AIM OF THE TASK: Reproduce the data verbatim, starting at the line that contains "Given: Tick the" and ending at the line that contains "Looking at the", with both of those lines included.

INPUT:
• • • • •

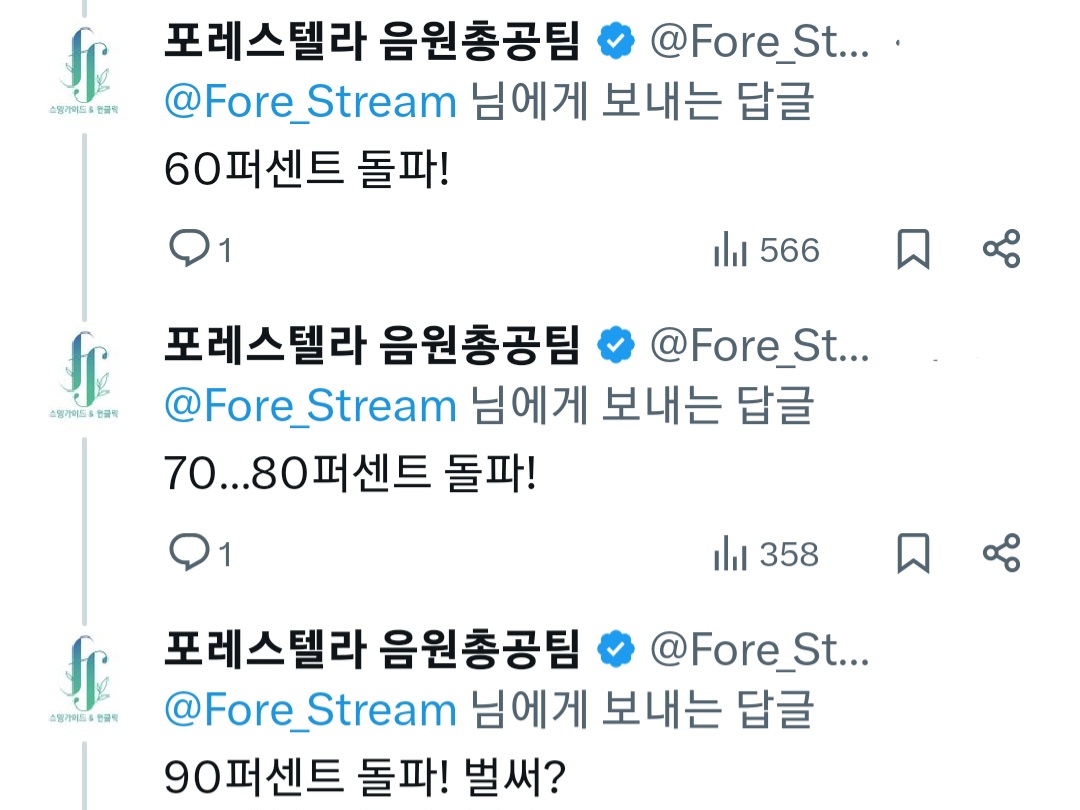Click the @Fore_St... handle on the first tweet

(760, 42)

• • • • •

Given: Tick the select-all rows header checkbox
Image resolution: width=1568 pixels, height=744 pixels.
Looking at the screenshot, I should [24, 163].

• • • • •

ANSWER TO THIS TASK:
Given: Tick the select-all rows header checkbox
Image resolution: width=1568 pixels, height=744 pixels.
Looking at the screenshot, I should [24, 163].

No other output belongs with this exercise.